Hindari alergen penyebab reaksi alergi. Untuk mencegah anafilaksis akibat alergi obat, kadang sebelum obat penyebab alergi diberikan, terlebih dahulu diberikan kortikosteroid, antihistamin atau epinefrin.

OTOIMUNITAS
Pada umumnya fenomena imunologis meliputi pengenalan diri sehingga sistem limfoid dari hospes tidak bereaksi dengan antigen dari tubuh hospes. Namun, sekarang telah diketahui bahwa dalam sejumlah reaksi-reaksi yang diperantarai oleh antibodi atau sel terhadap antigen sendiri dapat diperlihatkan. Meskipun beberapa reaksi ini tidak terlalu penting akan tetapi pada hal-hal lain otoimunitas dianggap sebagai kunci dari patogenesis penyakit. Sering kali pencetus otoimunitas tidak diketahui akan tetapi ada beberapa kemungkinan yang teoritis yang mungkin dapat menerangkan hilangnya toleransi terhadap antigen itu sendiri. Pada beberapa hal ternyata agen infeksi mungkin mempunyai kelompok-kelompok antigenik yang sama seperti yang terdapat pada jaringan tertentu dari hospes. Kemudian dalam reaksi dengan agen itu, jaringan hospes dapat cedera oleh karena reaksi silang. Keadaan kedua mengenai perubahan struktur antigenik dari protein hospes yang disebabkan oleh cedera, infeksi atau membuat kompleks dengan hapten dari luar hospes.

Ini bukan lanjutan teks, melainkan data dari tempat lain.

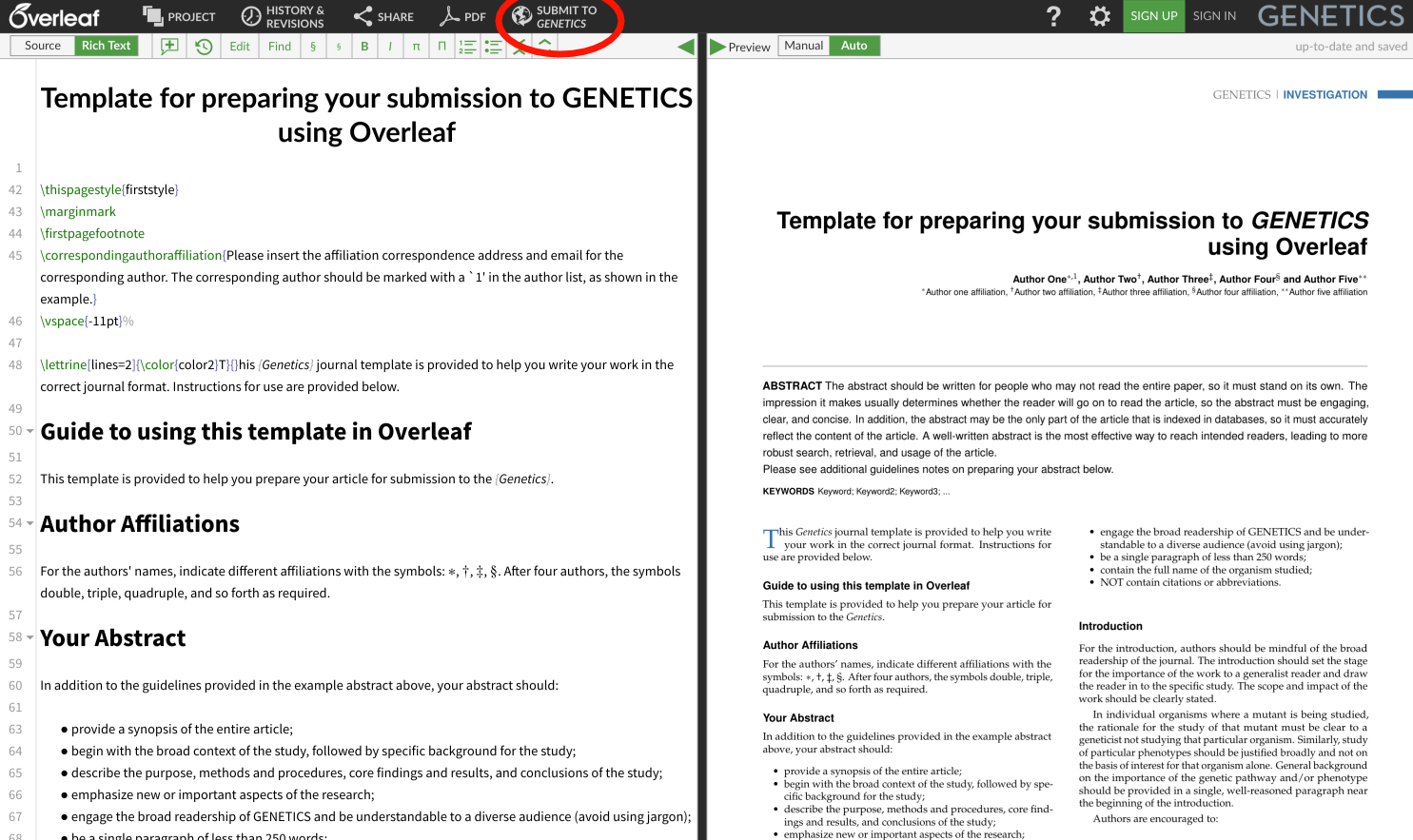Hide the editor pane with the green left arrow
The width and height of the screenshot is (1413, 840).
pyautogui.click(x=685, y=47)
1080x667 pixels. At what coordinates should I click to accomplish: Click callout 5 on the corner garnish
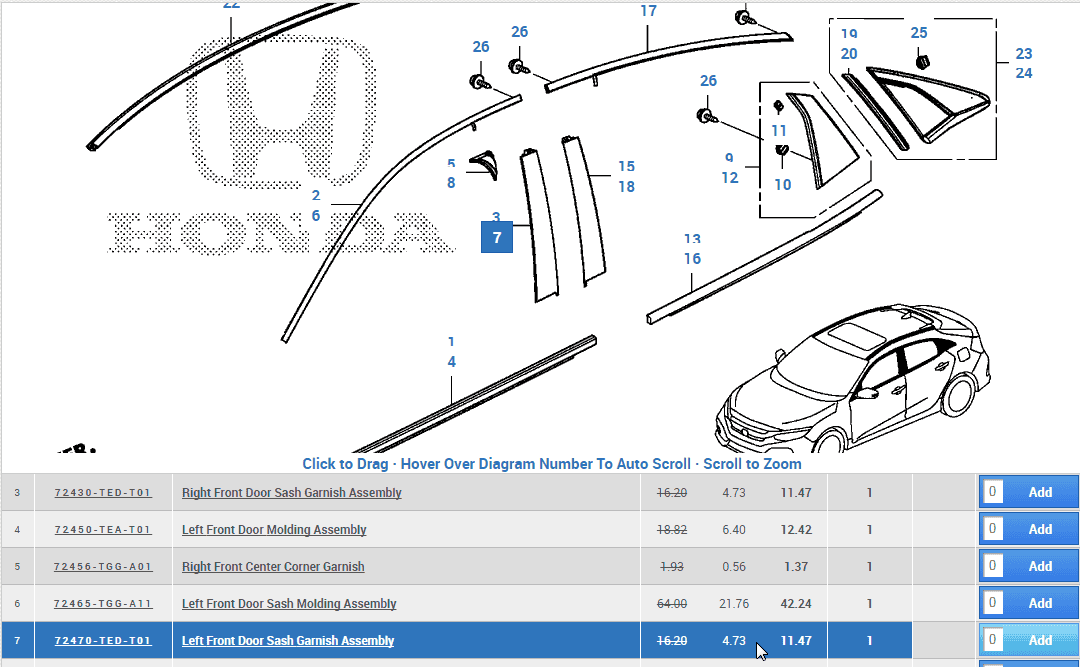pyautogui.click(x=452, y=162)
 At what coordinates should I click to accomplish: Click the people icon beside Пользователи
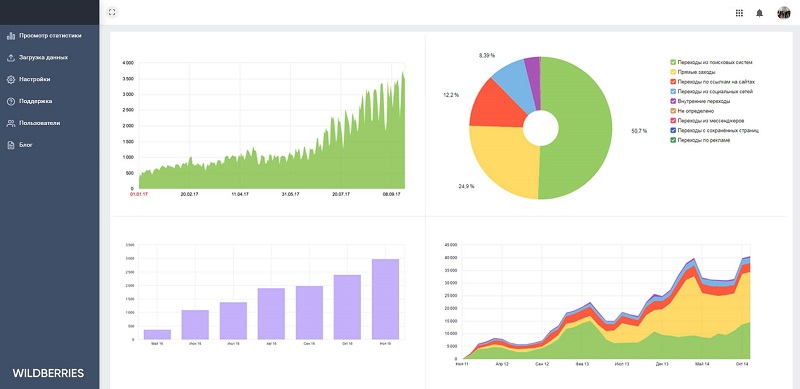(10, 123)
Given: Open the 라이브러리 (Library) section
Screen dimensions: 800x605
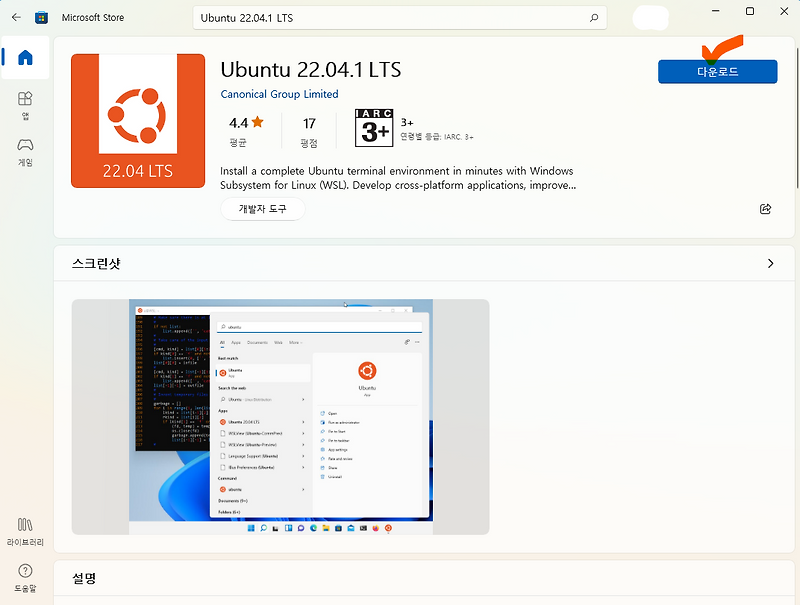Looking at the screenshot, I should click(25, 528).
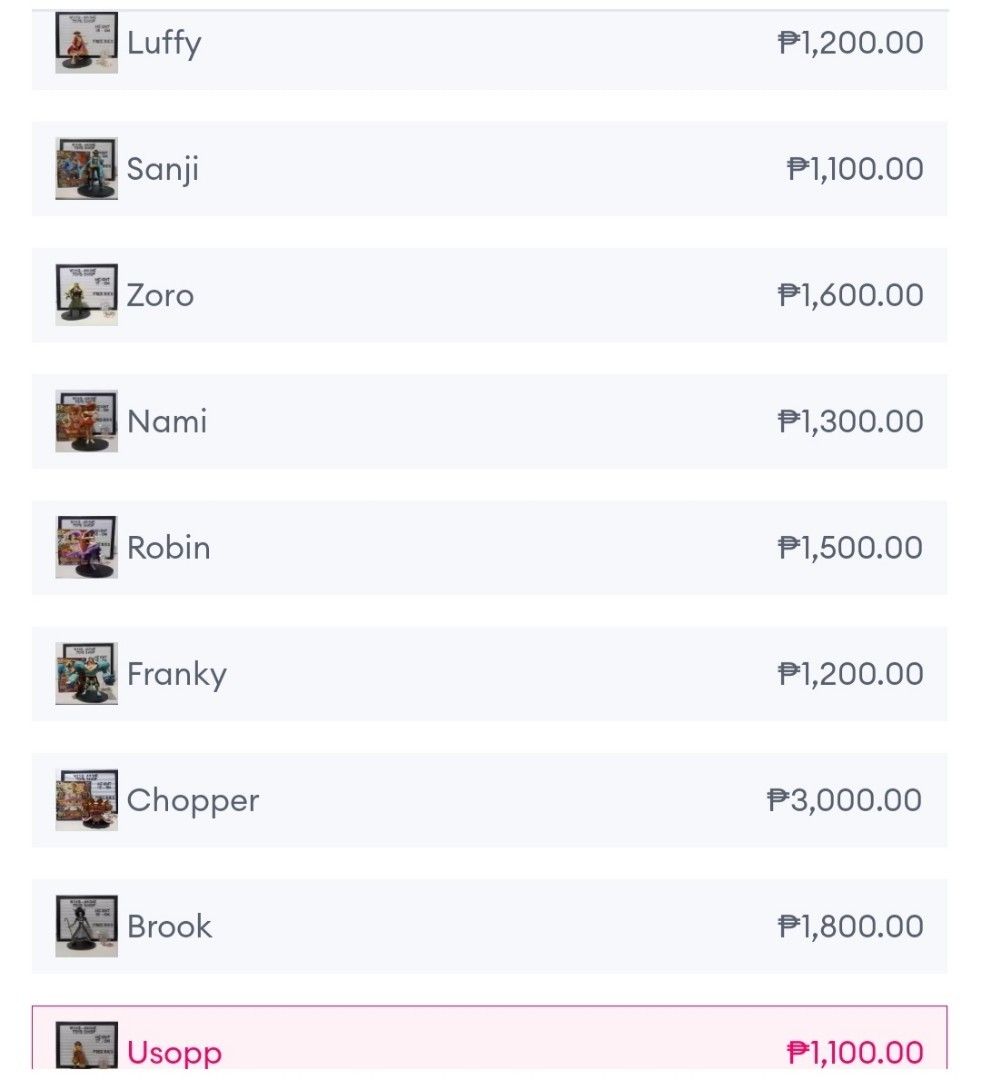Click the highlighted Usopp option name
The height and width of the screenshot is (1080, 981).
tap(174, 1053)
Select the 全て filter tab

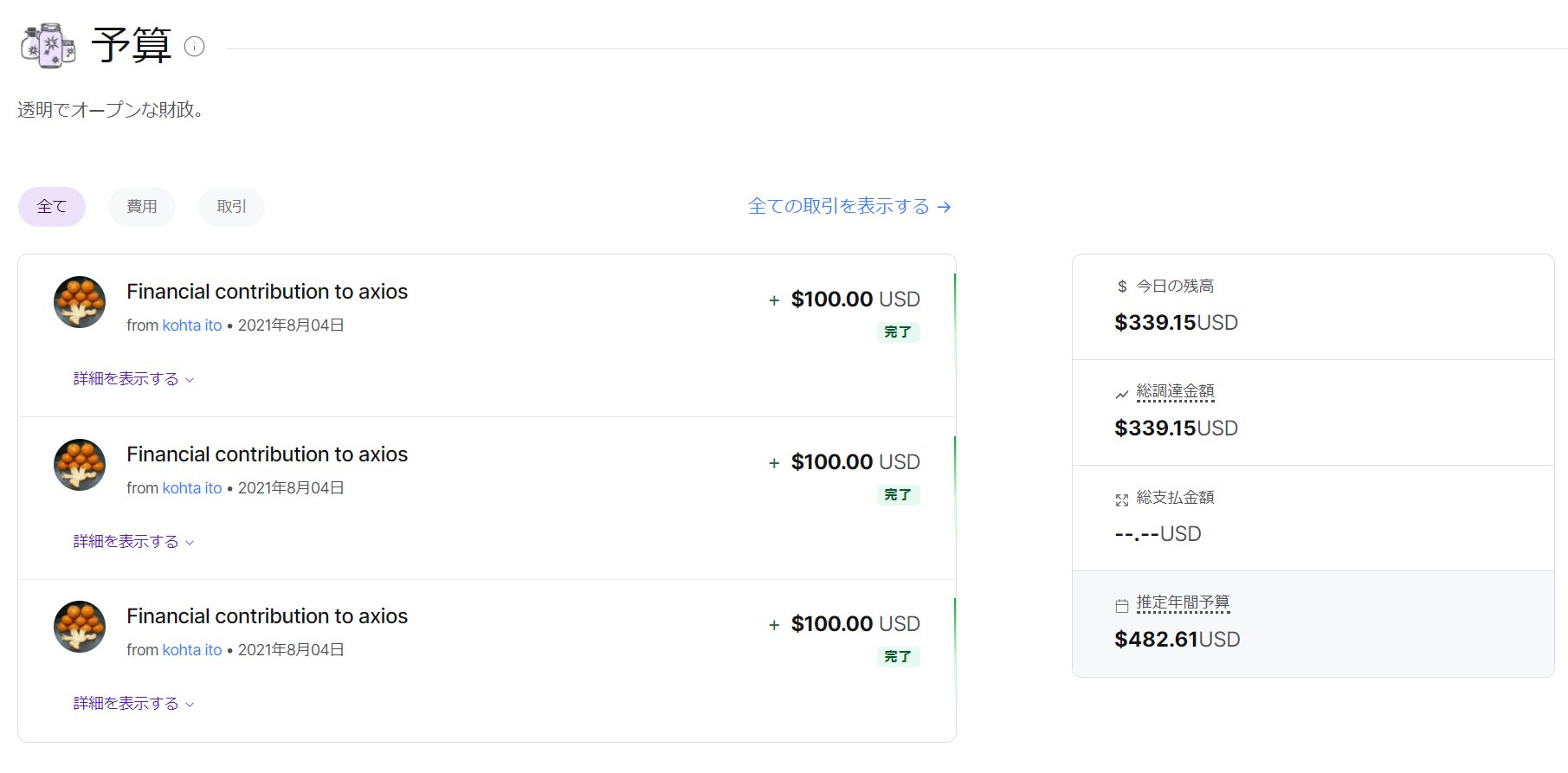52,207
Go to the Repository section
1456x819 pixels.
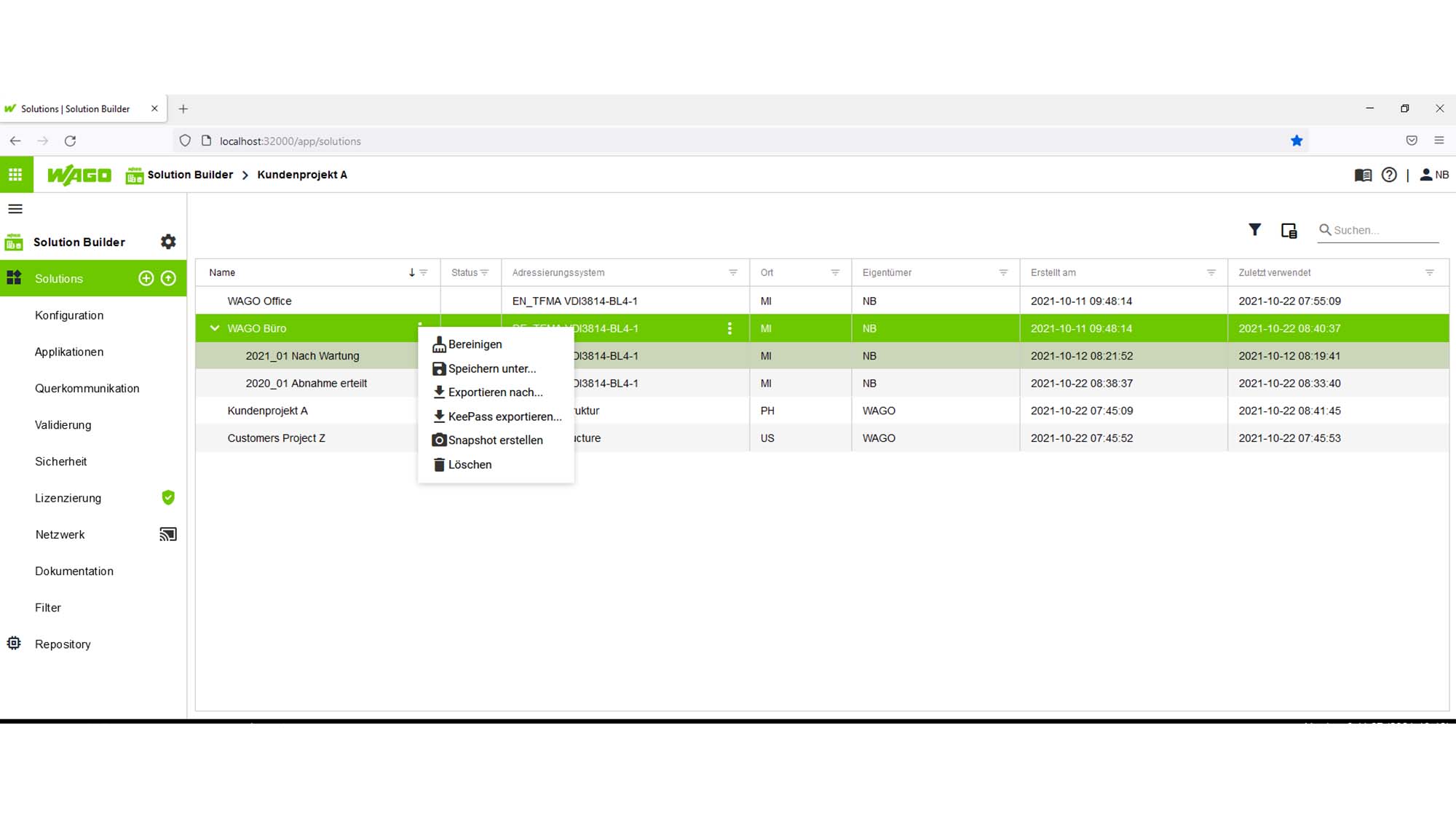[63, 644]
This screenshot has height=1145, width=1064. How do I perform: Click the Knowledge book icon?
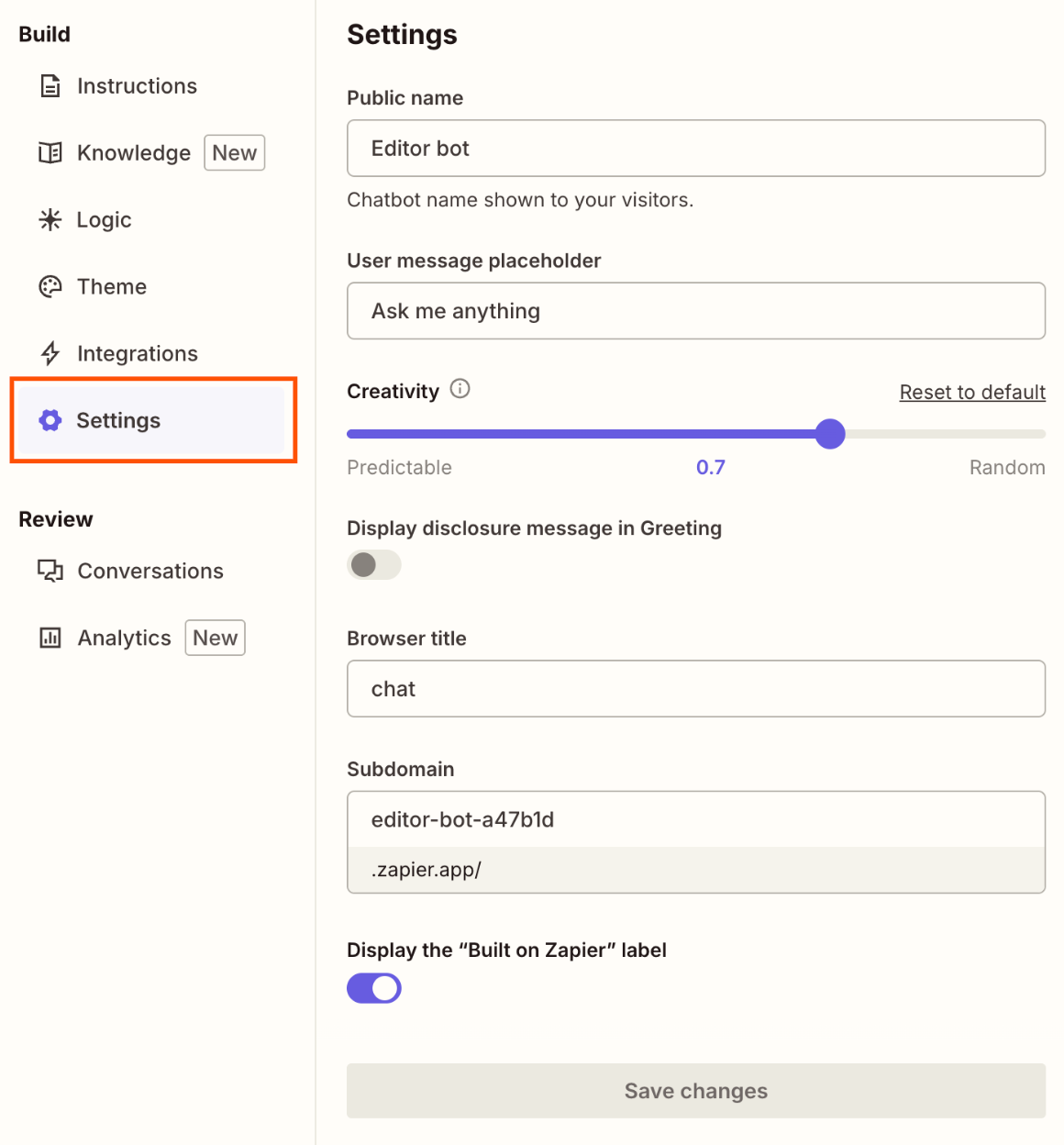pyautogui.click(x=50, y=153)
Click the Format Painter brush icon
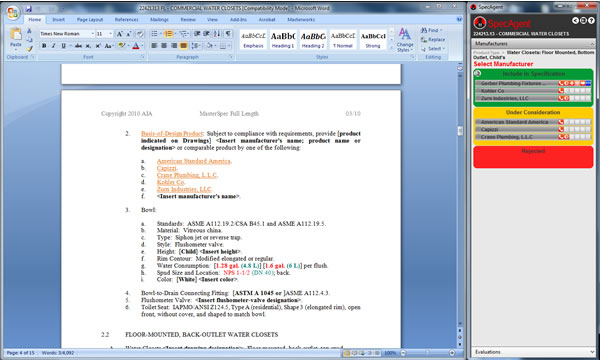The height and width of the screenshot is (360, 600). point(29,49)
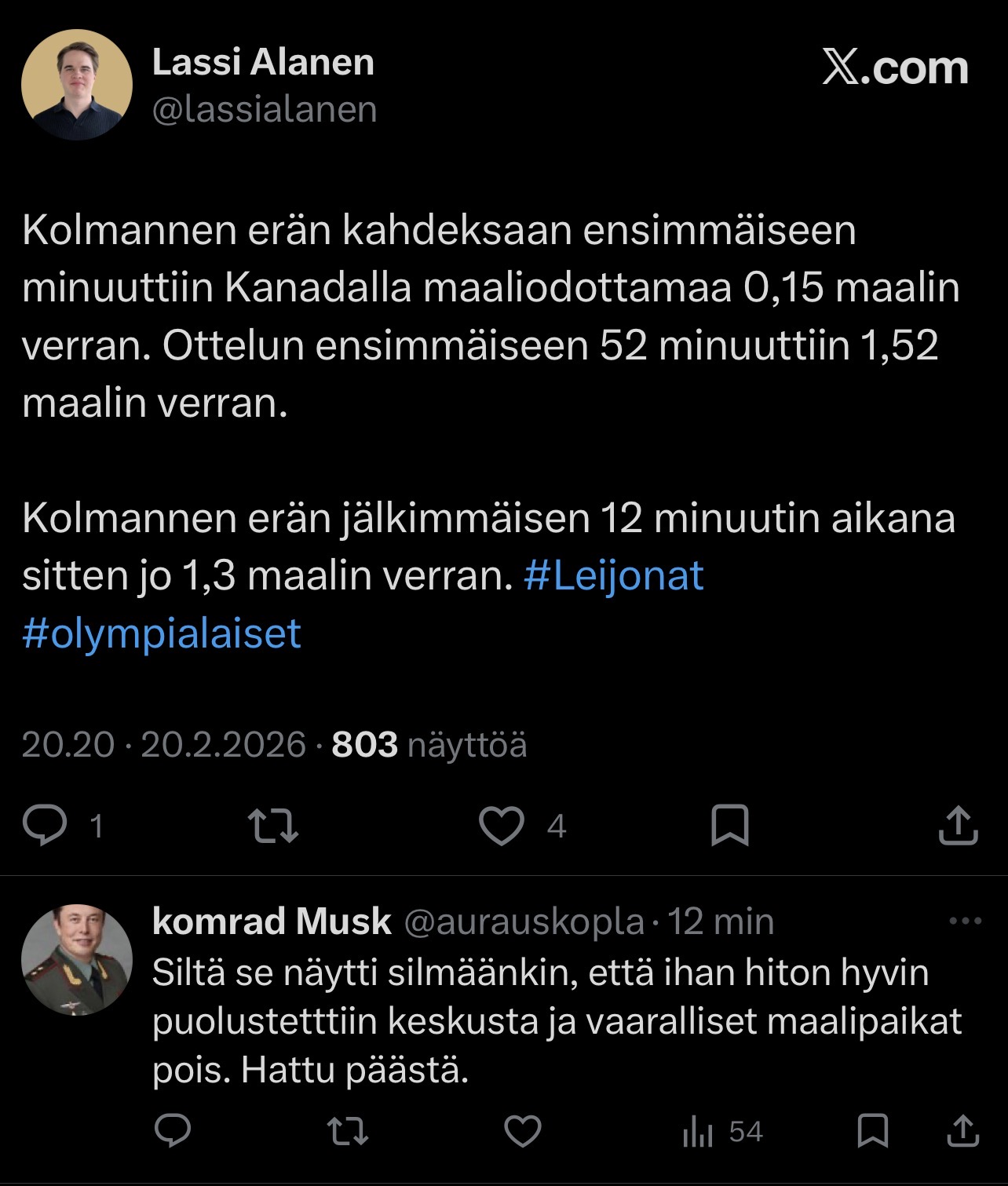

Dengan struktur antigenik yang berubah, jaringan tertentu mungki menimbulkan reaksi imunologis seperti benda asing. Penjelasan lain adalah ”pemaparan” yang mendadak dari antigen itu sendiri yang sebelumnya diisolasi atau terpisah dari jaringan limfoid. Fenomena ini dapat dilihat dalam reaksi otoimun terhadap unsur-unsur pokok sperma atau mata setelah cedera fisik yang mengganggu anatomi normal. Akhirnya ternyata beberapa reaksi otoimun dapat dipercepat oleh hilangnya fungsi sel T, melibatkan sel T supresor yang umunnya mengontrol reaksi imun.